„Gott macht sich im Herzen
jedes Menschen spürbar“
Papst Franziskus
(„Über Himmel und Erde“, S. 34)
Vorwort: Ziel und Absicht des Buches
- „Religion – das ist Privatsache!“
- „Ob meine Kinder sich einer Religion anschließen, das sollen sie später selbst entscheiden. Ich möchte sie da nicht festlegen.“
- „Religion – da bin ich mir nicht sicher, was ich selber denke. Wie soll ich da meinen Kindern etwas mit auf den Weg geben? Ich halte mich da lieber heraus.“
- „Die Kirchen und die anderen Religionen sollten mit der öffentlichen Bildung nichts zu tun haben. Kindergarten und Schule sollten frei sein von konfessionellen Vorgaben.“
Solche und ähnliche Stimmen lassen sich in unserer postmodernpluralen Gesellschaft mehr und mehr vernehmen. Religion wird zur subjektiven Privatsache erklärt, die jede und jeder für sich selbst entscheiden muss. Den verfassten Religionen wird zunehmend das Recht abgesprochen, sich an öffentlichen Bildungseinrichtungen zu beteiligen. Dass Konfession, also das aktive Bekennen und Praktizieren einer ganz spezifischen Religion, als Teil persönlicher Lebensführung einen wichtigen Raum einnehmen soll und darf, wird dabei in der Regel nicht in Frage gestellt. Sehr wohl umstritten ist aber jegliche Forderung, hieraus politische, institutionelle und öffentlich wirksame Ansprüche herleiten zu dürfen.

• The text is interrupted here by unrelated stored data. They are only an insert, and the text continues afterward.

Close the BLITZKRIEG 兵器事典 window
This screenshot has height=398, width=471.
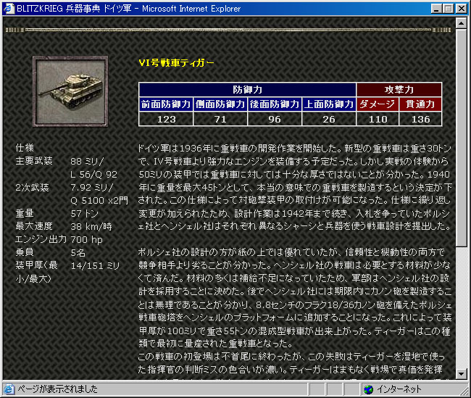461,8
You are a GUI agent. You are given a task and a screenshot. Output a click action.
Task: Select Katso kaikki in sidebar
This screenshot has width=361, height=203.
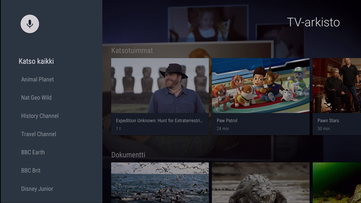pos(36,61)
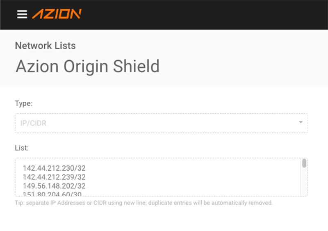Place cursor on 149.56.148.202/32 entry
The image size is (328, 231).
click(54, 186)
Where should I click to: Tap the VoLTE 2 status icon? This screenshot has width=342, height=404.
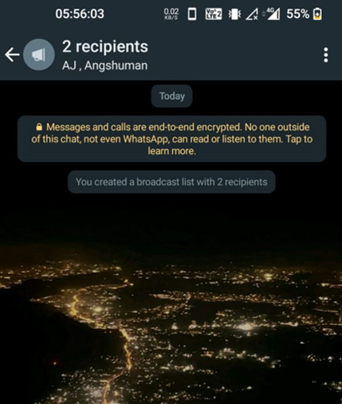click(x=214, y=14)
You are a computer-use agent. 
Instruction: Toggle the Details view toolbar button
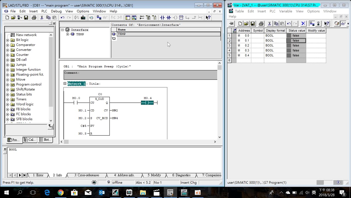click(x=134, y=18)

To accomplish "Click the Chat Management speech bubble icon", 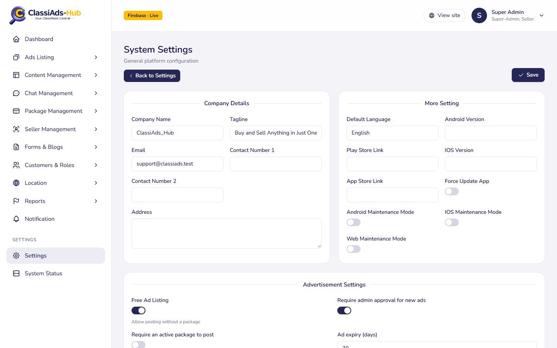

Die Diskussion um die Legalität der Beschneidung von männlichen Kindern in Judentum und Islam hat zudem eine weitere Frage in das öffentliche Interesse gerückt: Dürfen Eltern in Sachen Religion überhaupt für ihre Kinder langfristig wirksame Entscheidungen treffen, Prägungen vornehmen, Wegspuren bahnen? Ist das nicht bereits einerseits eine pädagogisch unerlaubte Engführung, andererseits aber auch ein juristischer Eingriff in das Recht auf Selbstbestimmung der Person, das auch schon für Kinder gilt? Die Anfragen bleiben nicht auf die Religionen Judentum und Islam beschränkt. Legt nicht auch die christliche Säuglingstaufe, im kirchlichen Selbstverständnis die Verleihung eines character indelibilis (eines unauslöschlichen Merkmals), Menschen lebenslang auf eine Prägung fest – unabhängig davon, ob sie diese später akzeptieren und gestalten, sich dagegen wehren oder sie schlicht ignorieren?

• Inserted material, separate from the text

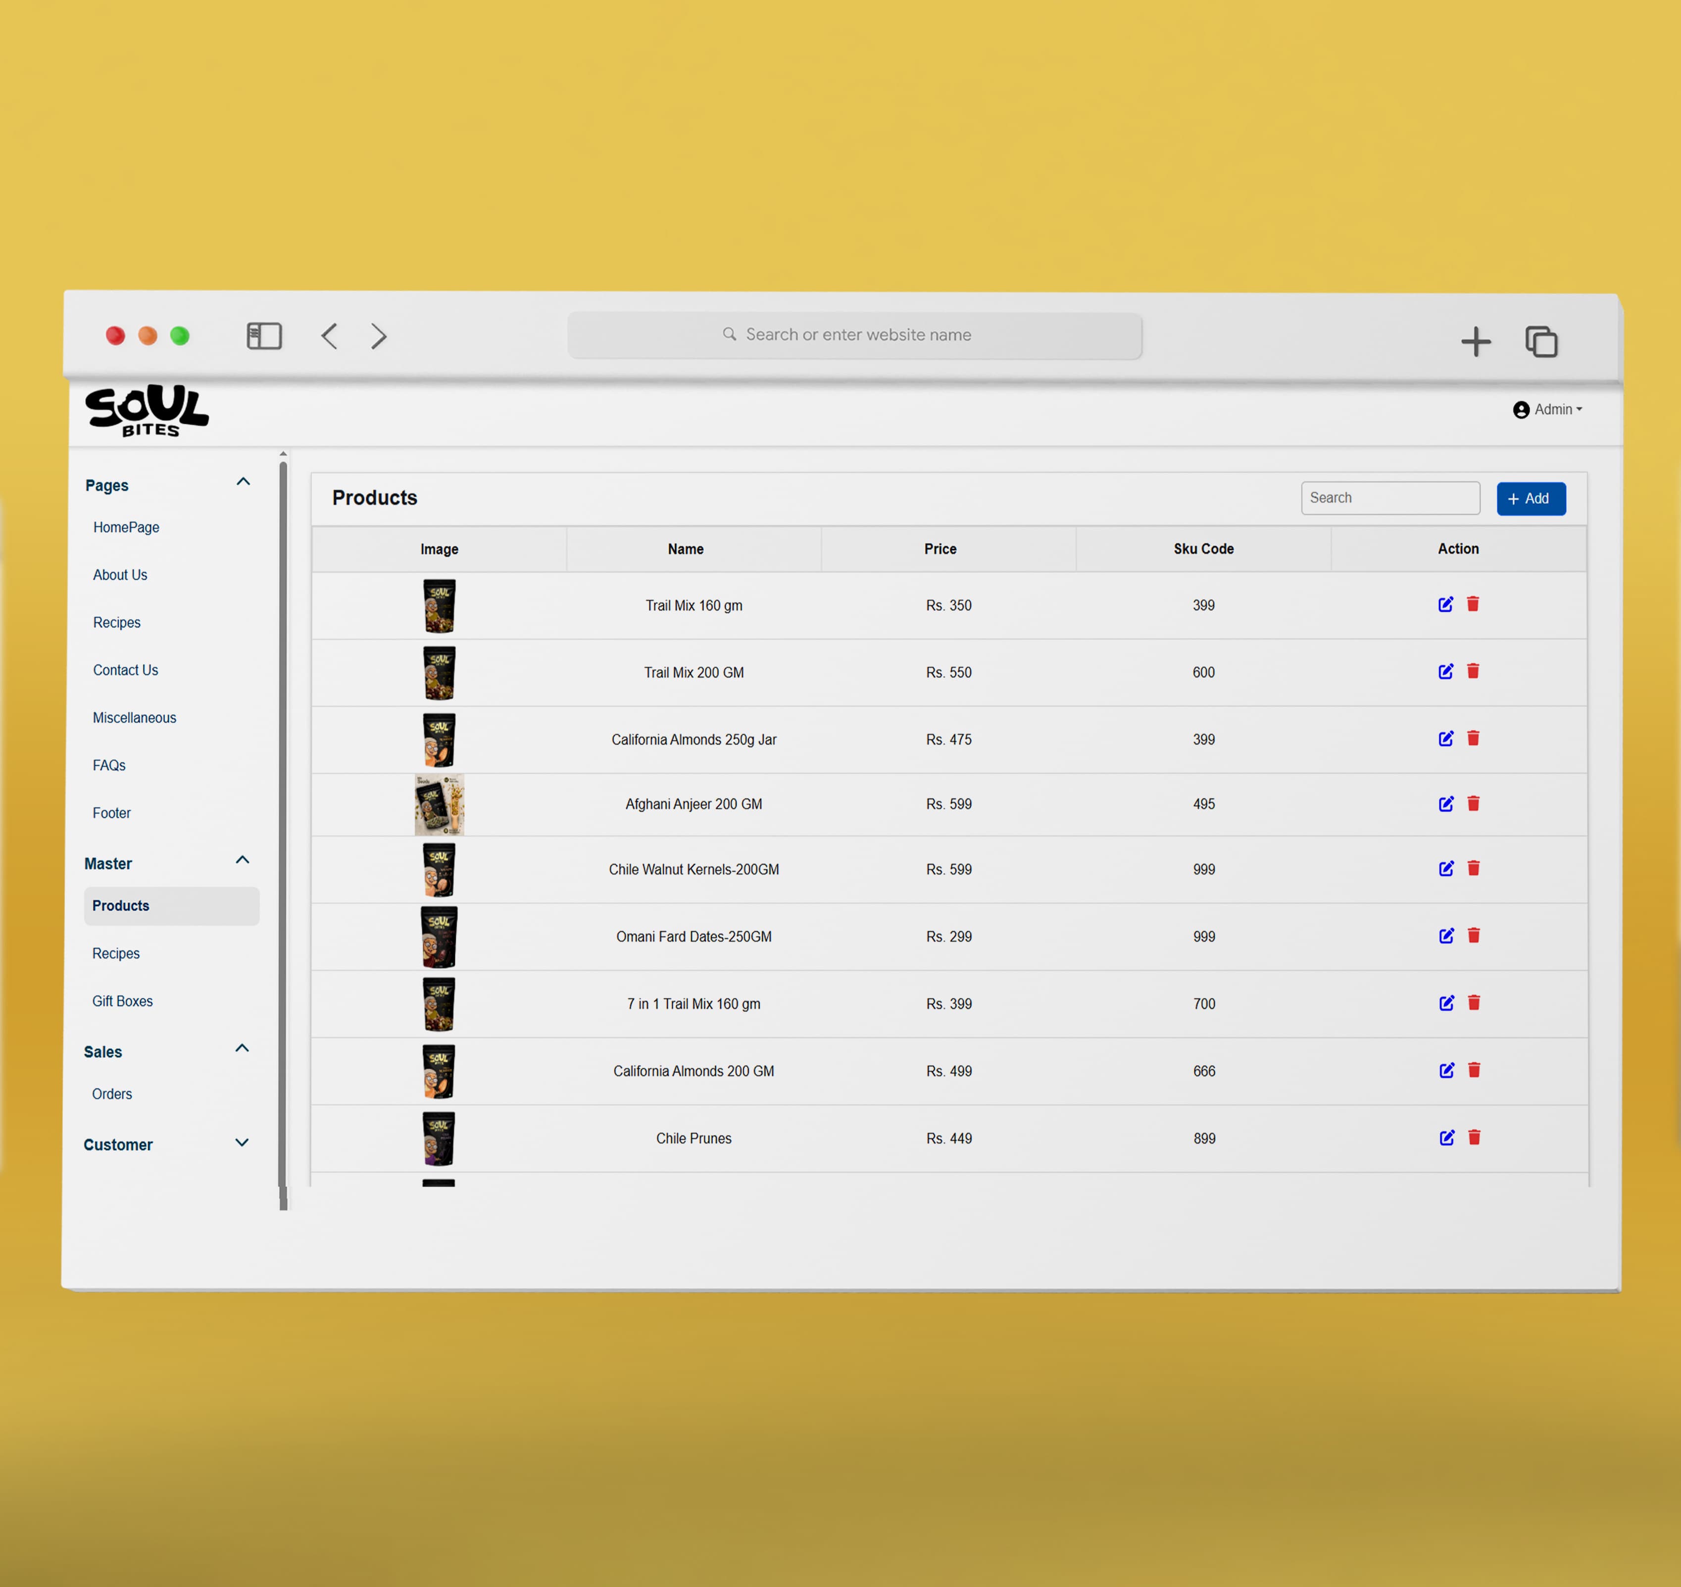This screenshot has width=1681, height=1587.
Task: Collapse the Master sidebar section
Action: coord(242,860)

Religion, religiöse Erziehung und religiöse Bildung sind im Kontext der postmodernen Gesellschaft schon seit einiger Zeit zum Streitthema geworden. Vertreterinnen und Vertreter der Kirchen reagieren auf diese Situation mit unterschiedlichen Strategien:
- mit dem Hinweis auf traditionell festgelegte juristische Rahmenvorgaben und Staatsverträge;
- mit dem Rückzug auf vermeintlich eindeutige Aussagen von Katechismen und Dogmen;
- mit der Vermeidung und einem Wegducken vor klarer Positionierung;
- mit einem Blick auf potentiell langfristige Entwicklungen, der mittelfristige Probleme ignoriert;
- mit der konfrontativ ausgerichteten Einforderung vom Menschenrecht auf religiöse Entfaltung, Praxis und Erziehung;
- mit der Aufnahme von echten Dialogunternehmungen über künftige Wege und Organisationsformen;
- mit kritischer Bestandsaufnahme und offenen Gesprächen.

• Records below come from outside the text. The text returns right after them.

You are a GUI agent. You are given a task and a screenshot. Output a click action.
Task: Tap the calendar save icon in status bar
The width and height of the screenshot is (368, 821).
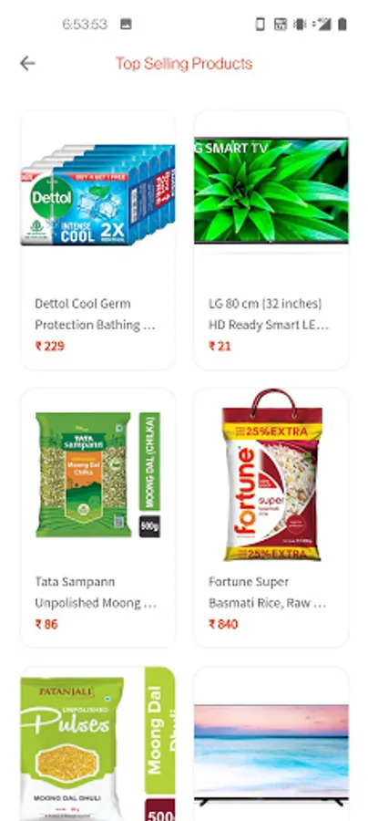(281, 24)
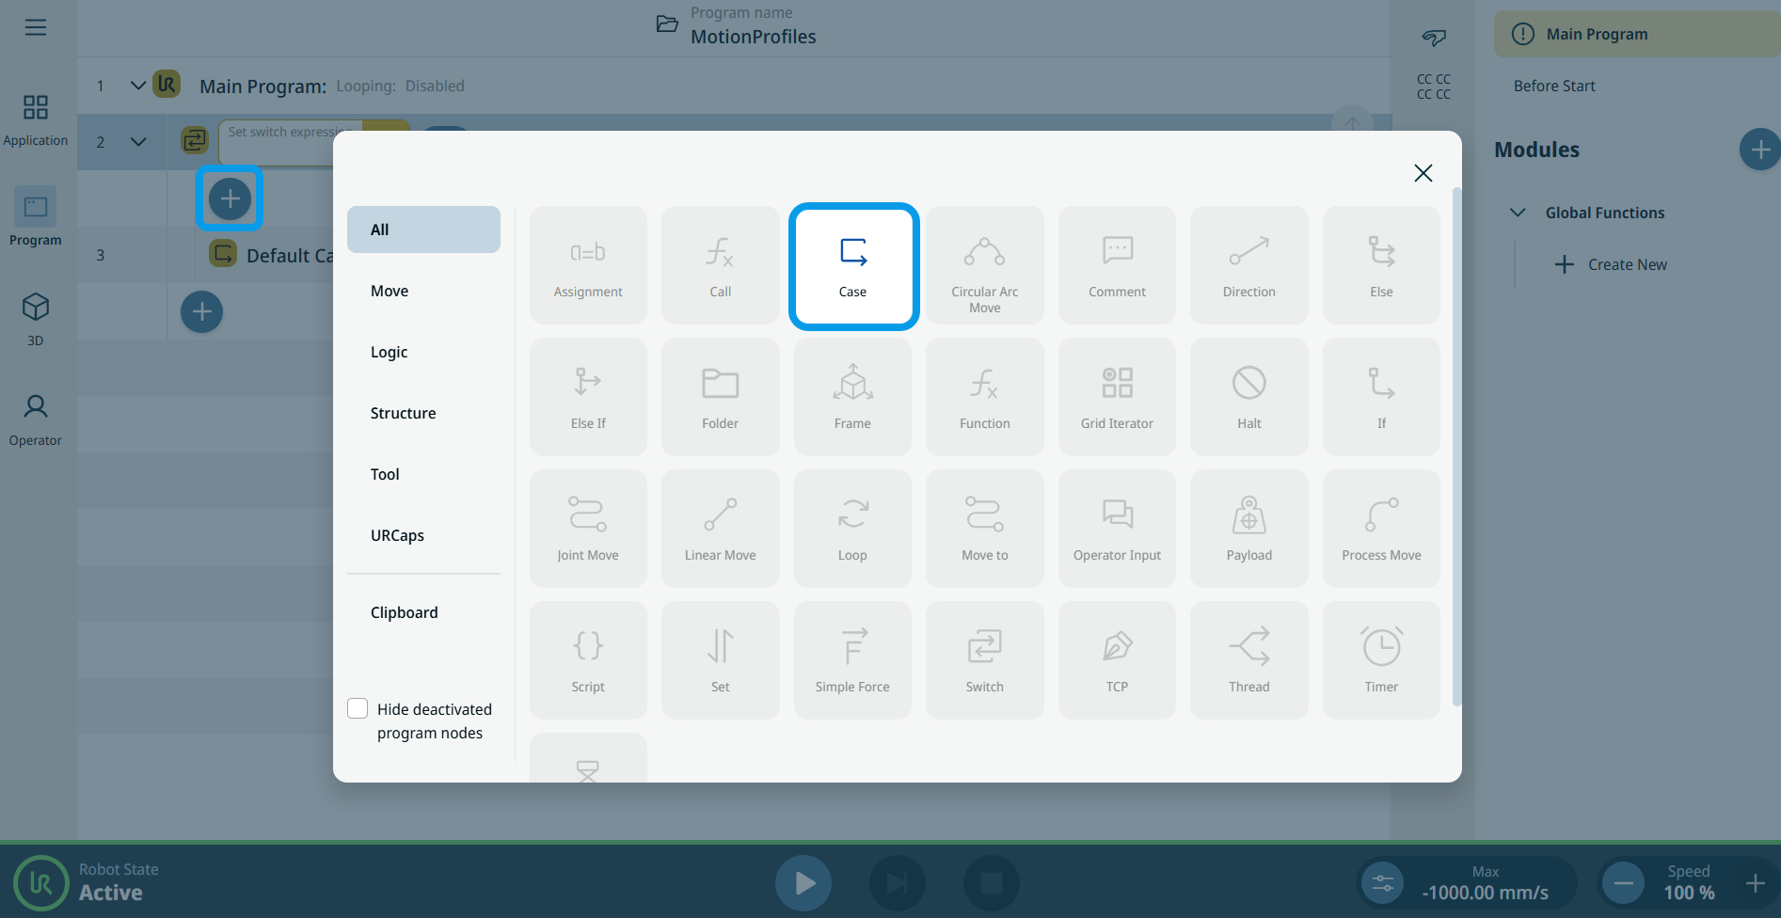Open the Clipboard category
This screenshot has height=918, width=1781.
coord(404,612)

Auch im Feld der wissenschaftlichen Religionspädagogik finden sich unterschiedliche Strategien und Meinungen: Manche verweisen auf die Notwendigkeit des Abschieds von konfessionellen Engführungen und plädieren für den verstärkten Ausbau christlich-ökumenischer Gemeinschaft auf der Ebene von Gemeinde und Schule. Andere sehen im Miteinander der drei abrahamischen, der monotheistischen Religionen Judentum, Christentum und Islam die tragfähige Basis für eine starke Wirkung in die unterschiedlichen gesellschaftlichen Ebenen hinein. Und noch einmal andere setzen auf die grundlegenden gemeinsamen Anliegen aller Religionen, sei es im Blick auf das Ethos oder im Blick auf Spiritualität.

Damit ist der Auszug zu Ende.